We would love you to share your packages with other Humio customers via our marketplace. Currently the marketplace is only available from within the Humio product UI but in future, the marketplace will also be available from the Humio public website.
After receiving the package and the required additional information detailed below, Humio will check the package by following a simple certification process which is explained here. Once complete (following any required modifications) the package will be made available on the marketplace. To ask for help or advice please get in touch with us via our public Slack channel.
To send a package to Humio, email the zip file containing the package to <firstname.lastname@example.org>. Please be sure to include the following information within the email:
You can include contributors in the package metadata. This will be displayed in the marketplace next to the package. Contributors can list the names of developers and can include email addresses if you are happy for this to be visible in the marketplace.
To ensure that Humio can test the package functionality we need to have some available log files which include all the events that are relevant to the package. Ideally Humio would like log data over a 24 hour period, but if all event types can be covered in a shorter period of time that may be acceptable. Depending on the size of the log files either attach the log files to the email or provide a link to the files and any required credentials to access these.
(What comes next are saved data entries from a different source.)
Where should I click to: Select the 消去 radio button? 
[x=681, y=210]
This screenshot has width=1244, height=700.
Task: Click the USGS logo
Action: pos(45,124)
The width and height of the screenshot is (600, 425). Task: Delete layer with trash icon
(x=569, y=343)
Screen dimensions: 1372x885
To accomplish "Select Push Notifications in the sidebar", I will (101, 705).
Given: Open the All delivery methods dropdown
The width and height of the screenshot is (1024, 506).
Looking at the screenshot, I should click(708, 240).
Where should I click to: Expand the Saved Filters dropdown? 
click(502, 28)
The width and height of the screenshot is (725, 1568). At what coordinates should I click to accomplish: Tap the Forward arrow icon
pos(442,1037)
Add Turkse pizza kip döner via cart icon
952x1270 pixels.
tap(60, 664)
The sample logs are mandatory for package review, and must:
Exercise all panels, alerts, and queries in the package
Be a representative sample of real event distribution for the package
Not contain any PII or other sensitive information
The log file samples are covered by the same Apache 2.0 license as your package submission. Humio may use these sample logs to generate demo environments, screenshots, marketing materials, etc. When developing or extending an existing package Humio may make these sample logs available to other developers.
On receipt of the package and required information detailed above Humio will check that the package meets our guidelines and requirements as follows. This is a simple process and we are here to help so if you are unsure of anything please get in touch with us!
The package works with the provided log samples. Testing will include, but is not limited to: Data is parsed correctly and all dashboards and alerts work as expected and provide a good overall user experience.
The provided descriptions and metadata included within the package, including the README and the additional information provided via the email, correctly describe the package and are clear and unambiguous and comply with the requirements in this document. The available sample log files cover all relevant events.
Humio components of the package (parsers, queries, dashboard, alerts) are implemented in an efficient manner using the optimal implementation and configurations. Queries are constructed efficiently and with the optimal query language, dashboards display clearly with appropriate labels etc. For any guidance on Humio’s recommendations please consult our documentation on this site, and if in doubt please contact us for assistance via <email@example.com> or on our public Slack channel.
All links within the package descriptions and metadata are checked for malware.
All company names and logos are used appropriately.
The package does not duplicate an existing package or overlap in functionality so significantly that it would make more sense to make a change to an existing package.
If any aspect of the package requires changes, then Humio will identify these to the package creator and offer advice on how to make the changes needed to be included in the marketplace. Humio may also make the changes directly during the package review.